Specifically, the research team looked at clam shells. As clams grow, their shells create rings, like a tree. By analyzing the chemistry and width of these rings, scientists obtain precise year-on-year data on past ocean conditions, including factors such as currents, temperatures and salinity. Then, they used statistical tools to track how long the ocean system, primarily the SPG, took to recover from natural disturbances.

They discovered two periods where currents became dramatically unstable. "Clams reveal North Atlantic destabilization in the early 20th century and at present," wrote the researchers in their paper. "Our results reveal two significant destabilization episodes in the northern North Atlantic since the year 1800...the region is heading toward [a tipping point]."

The first period spanned from the 1800s to 1920. This occurred before a documented major shift in North Atlantic ocean circulation, suggesting that it was already losing balance, a classic sign of a tipping point. The second period of instability began in the 1950s and continues to this day, indicating that the ocean remains as unstable as it was before the last significant circulation change.

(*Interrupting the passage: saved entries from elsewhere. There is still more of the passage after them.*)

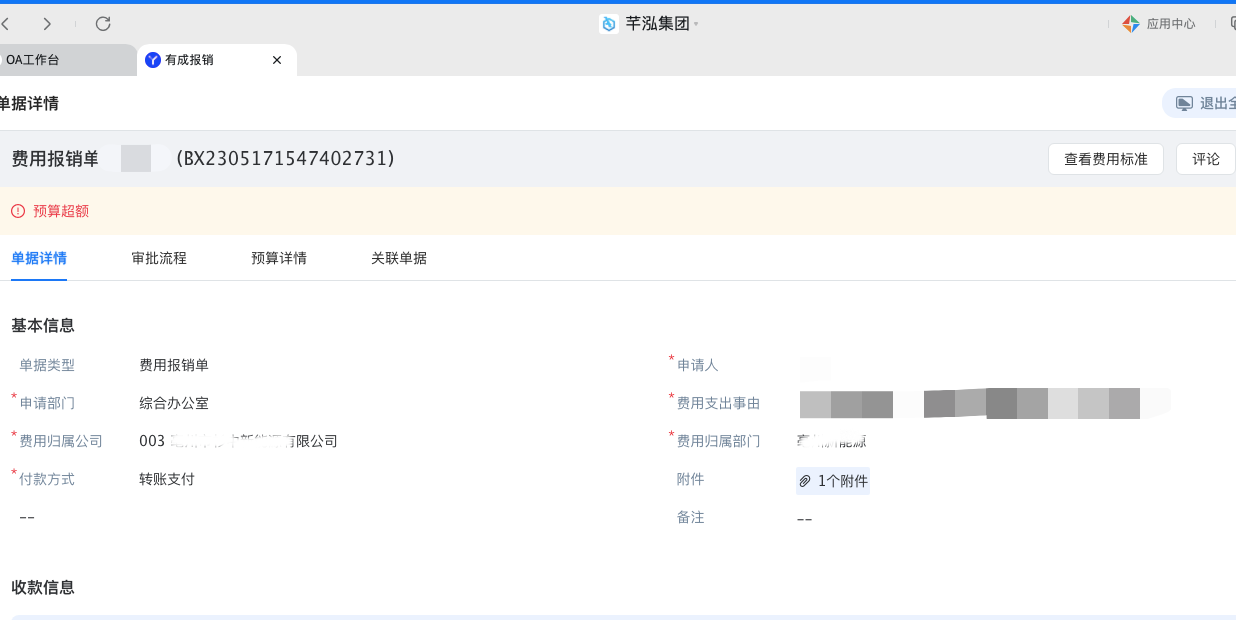The width and height of the screenshot is (1236, 620).
Task: Click the 芊泓集团 logo icon
Action: pyautogui.click(x=608, y=24)
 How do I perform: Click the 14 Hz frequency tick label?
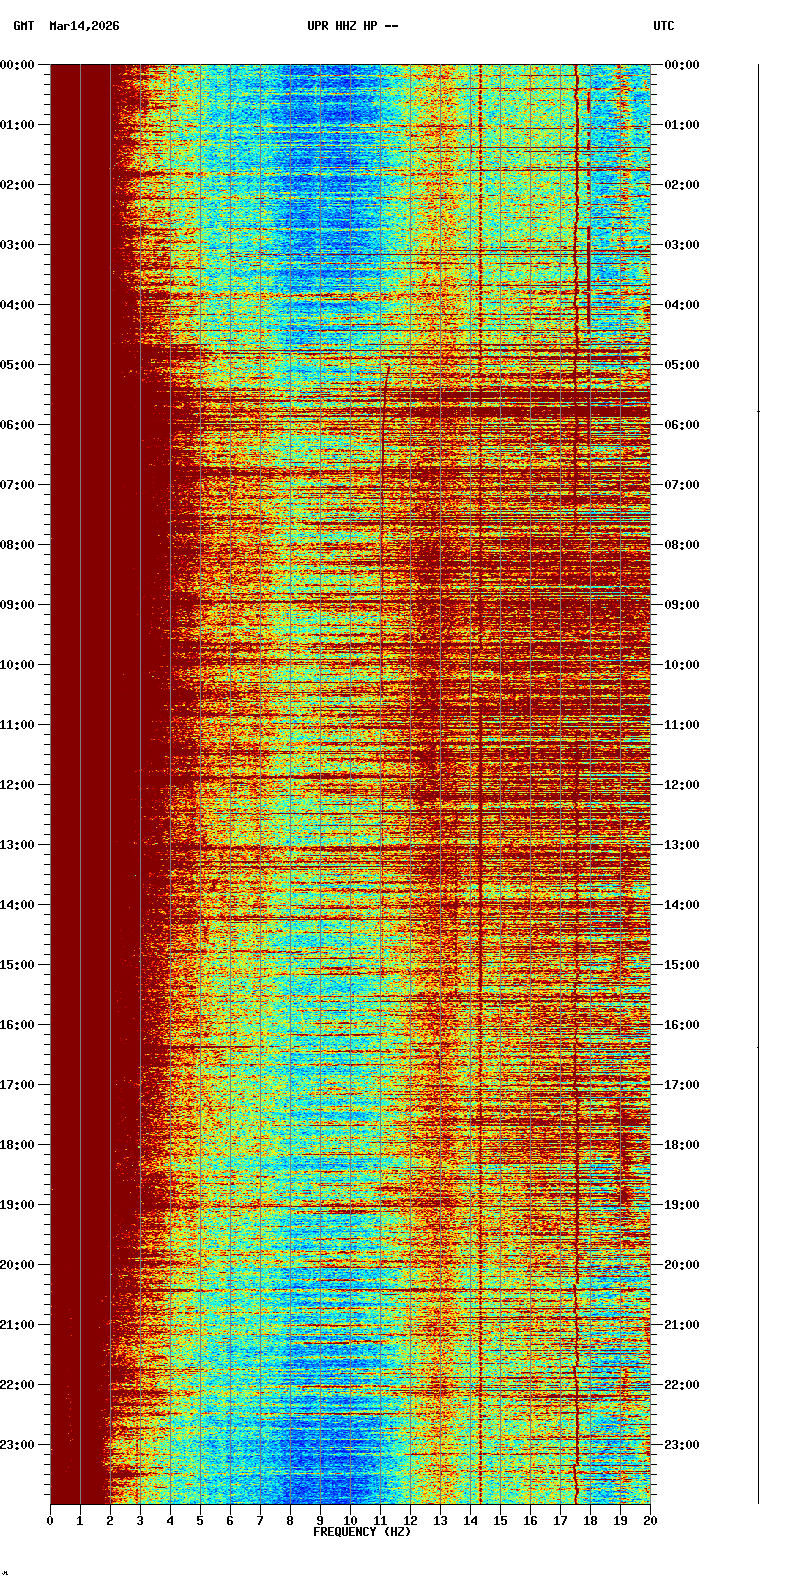pos(470,1521)
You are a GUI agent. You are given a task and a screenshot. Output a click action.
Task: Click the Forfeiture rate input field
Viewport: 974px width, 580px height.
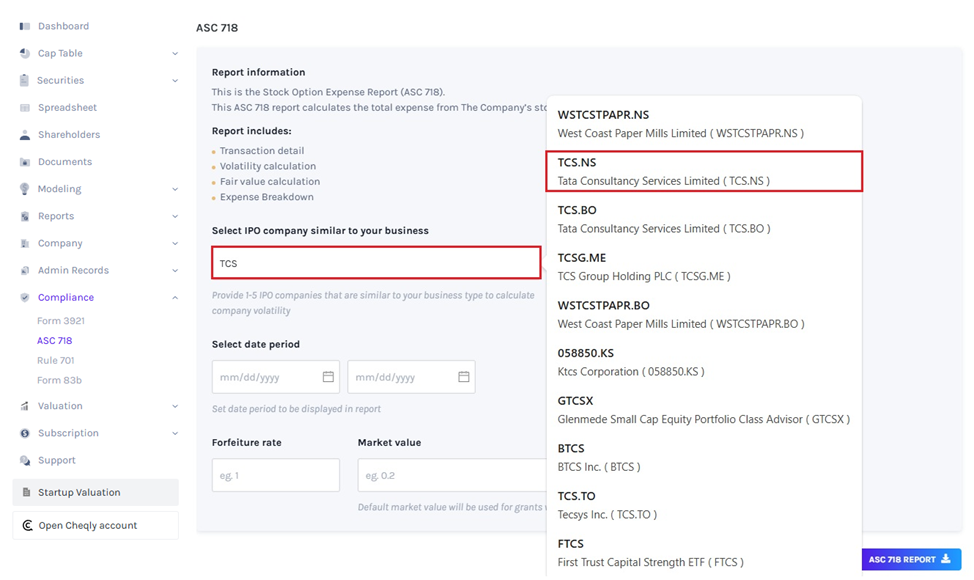tap(275, 475)
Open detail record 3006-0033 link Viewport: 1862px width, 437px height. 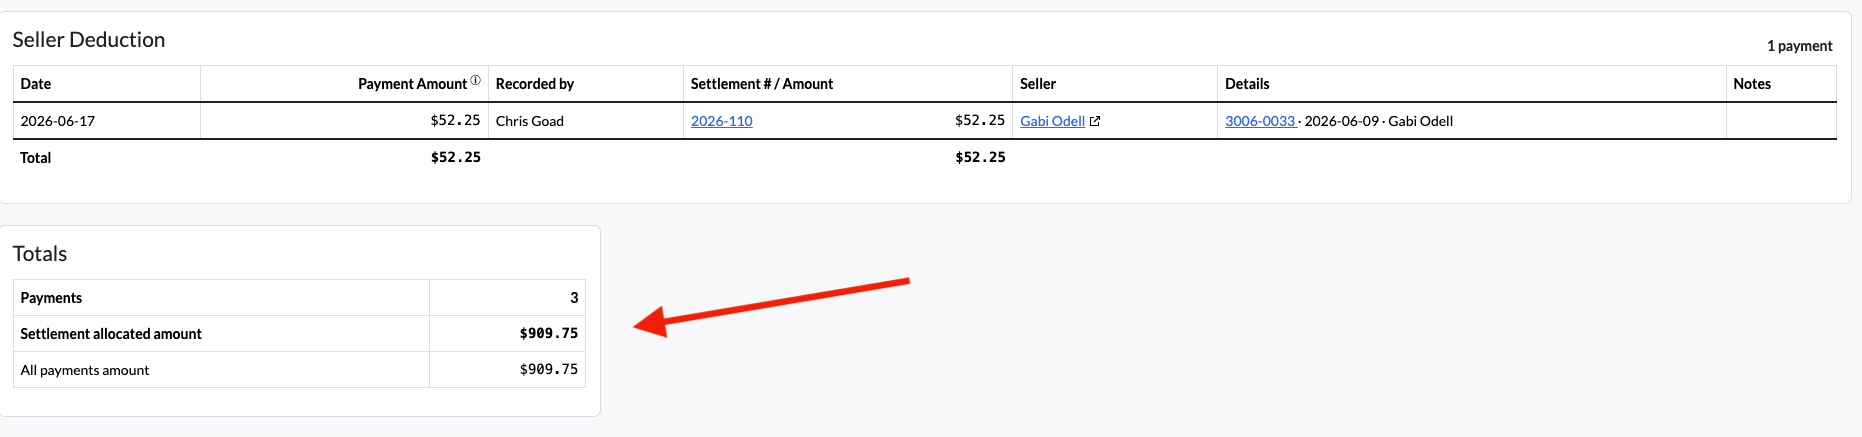(x=1260, y=121)
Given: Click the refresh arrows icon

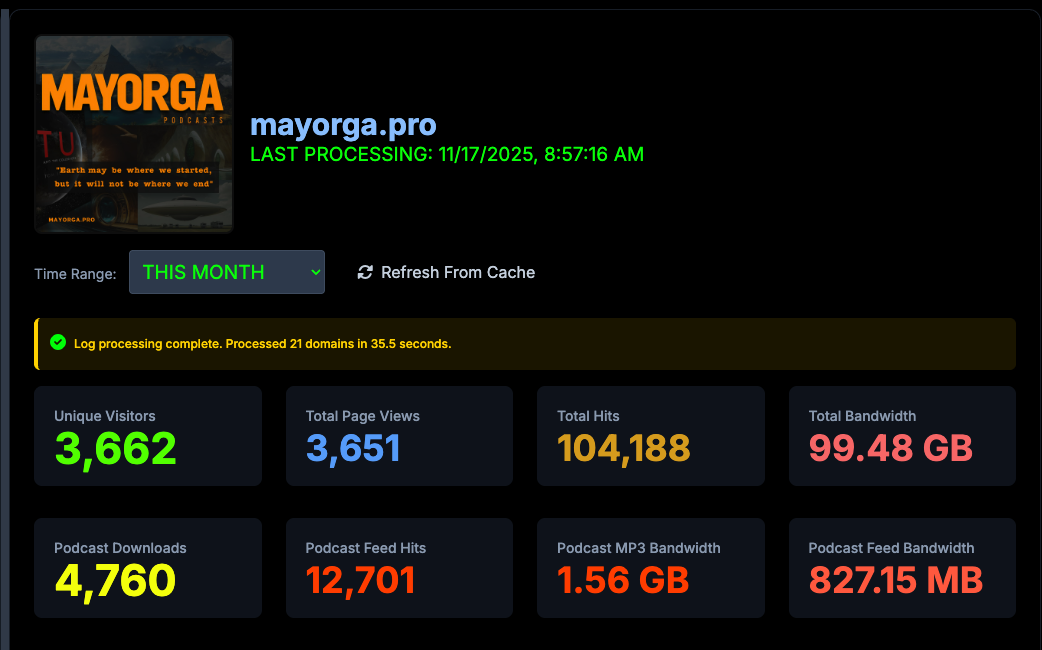Looking at the screenshot, I should pyautogui.click(x=365, y=272).
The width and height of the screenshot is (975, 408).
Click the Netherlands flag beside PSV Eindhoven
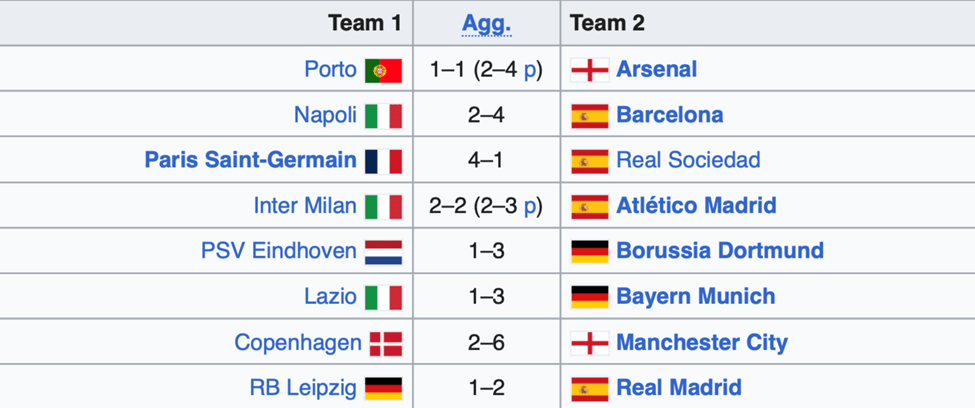tap(384, 252)
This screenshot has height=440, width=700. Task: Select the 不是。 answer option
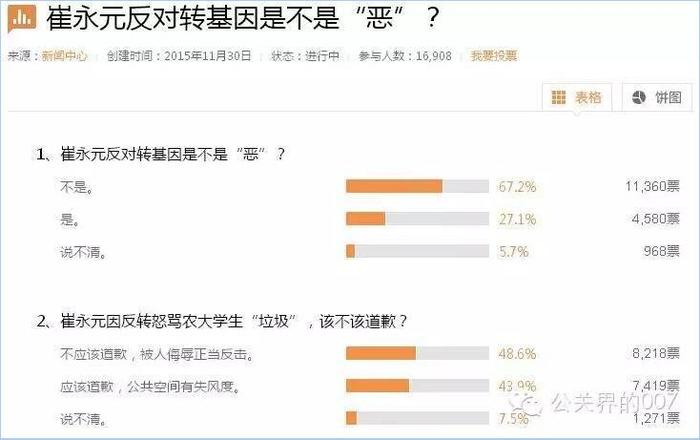pyautogui.click(x=77, y=187)
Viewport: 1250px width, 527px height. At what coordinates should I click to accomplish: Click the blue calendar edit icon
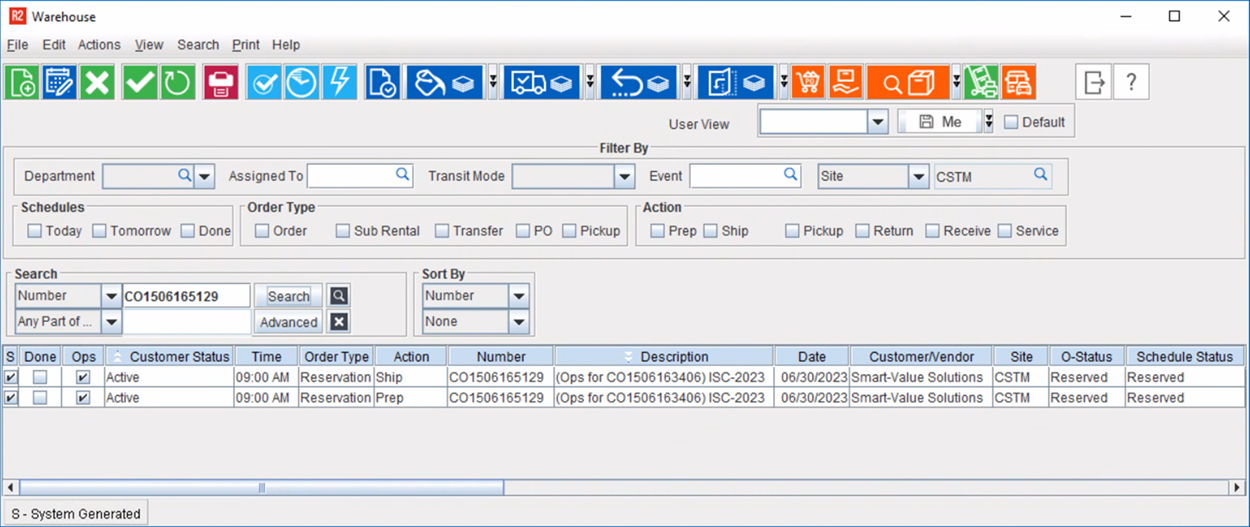pyautogui.click(x=60, y=82)
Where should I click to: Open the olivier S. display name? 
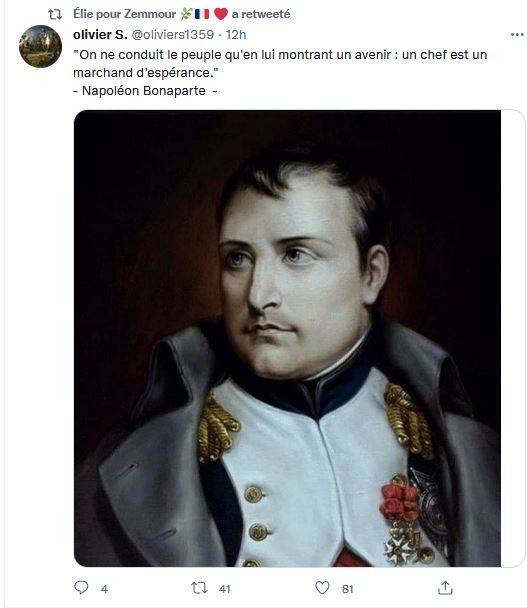(100, 35)
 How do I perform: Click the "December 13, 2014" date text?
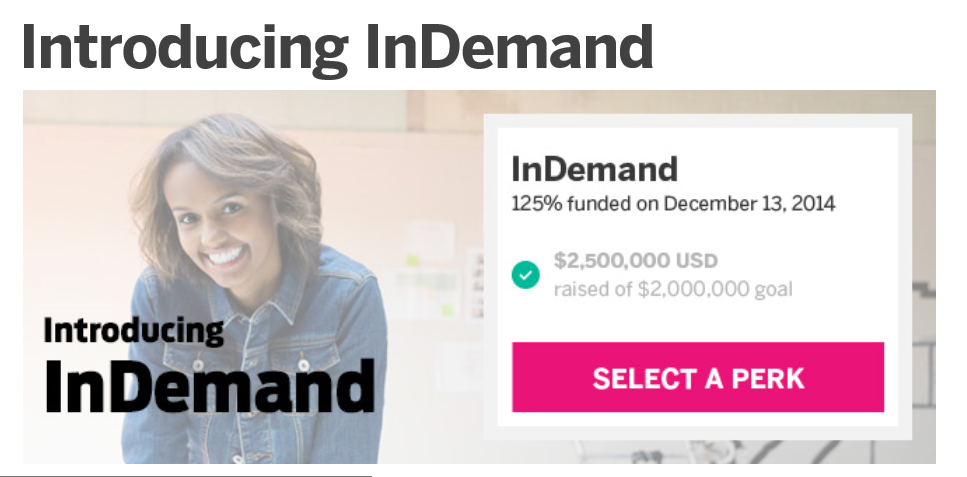[x=749, y=204]
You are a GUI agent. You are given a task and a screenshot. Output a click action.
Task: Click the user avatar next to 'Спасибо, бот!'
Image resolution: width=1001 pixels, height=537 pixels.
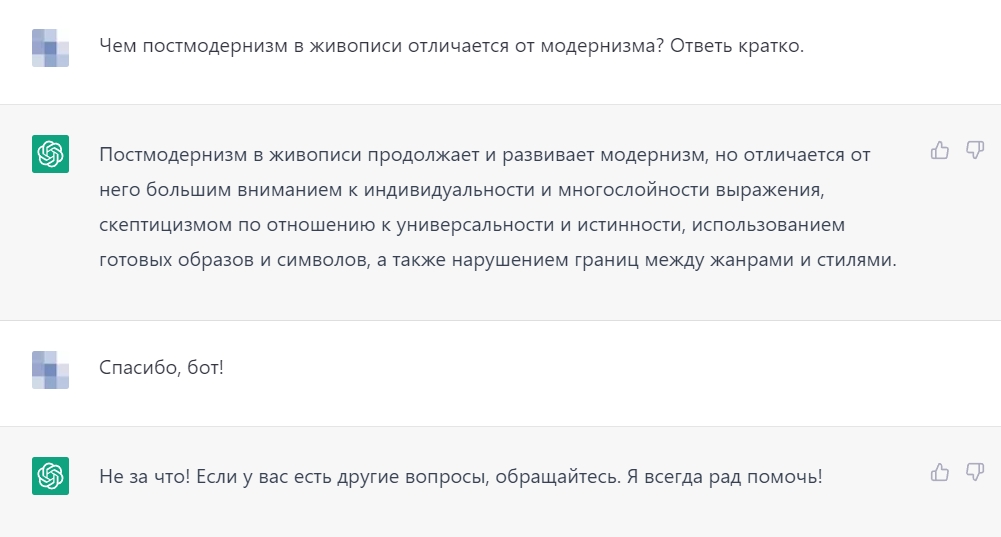[x=50, y=370]
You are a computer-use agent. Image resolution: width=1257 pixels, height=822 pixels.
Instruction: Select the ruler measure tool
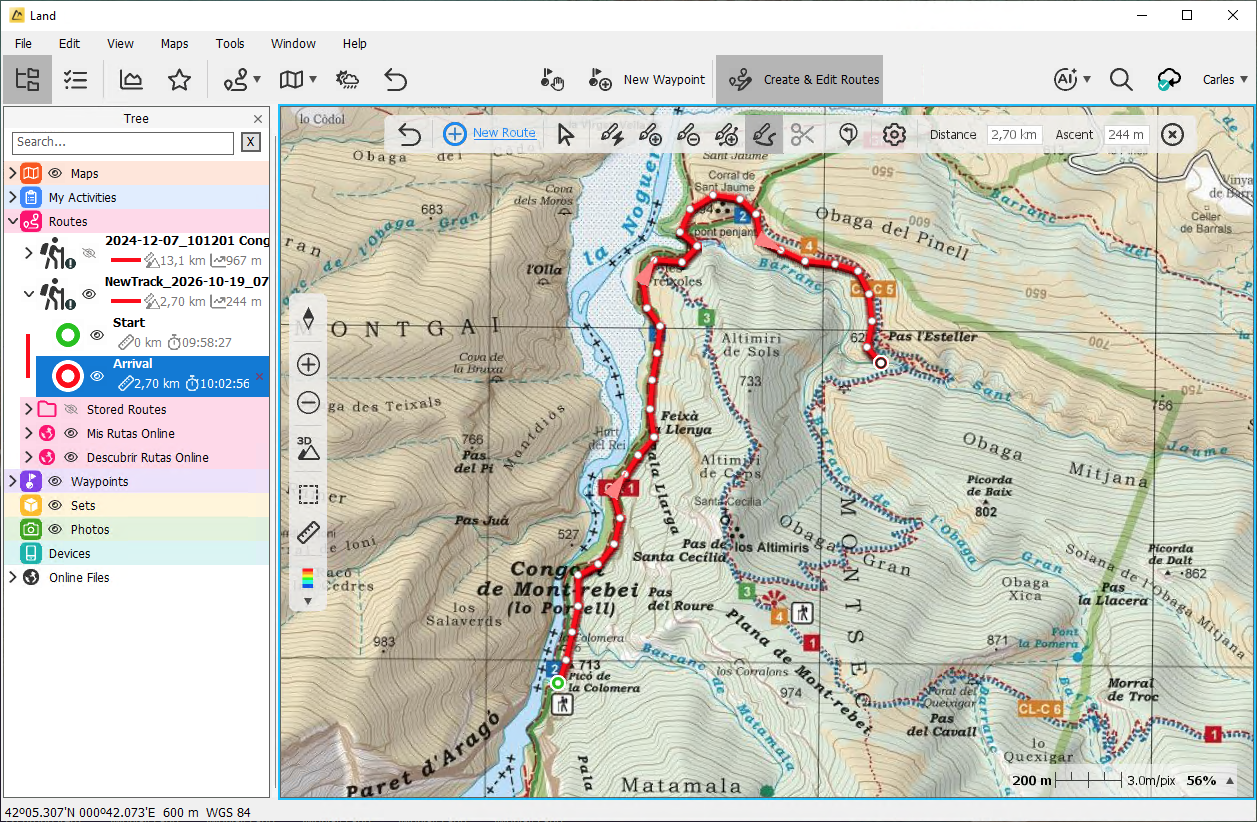pyautogui.click(x=308, y=534)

In other words, we are heading toward another tipping point. The main source of this instability, according to the researchers, is the SPG.

So what can be done to avert this circulatory collapse? The good news is that the clams have sounded an early warning—we have not yet reached the tipping point. This study, combined with other monitoring data and climate modeling, can help governments prepare for potential regional climate changes and mitigate risks to reduce stress on the ocean.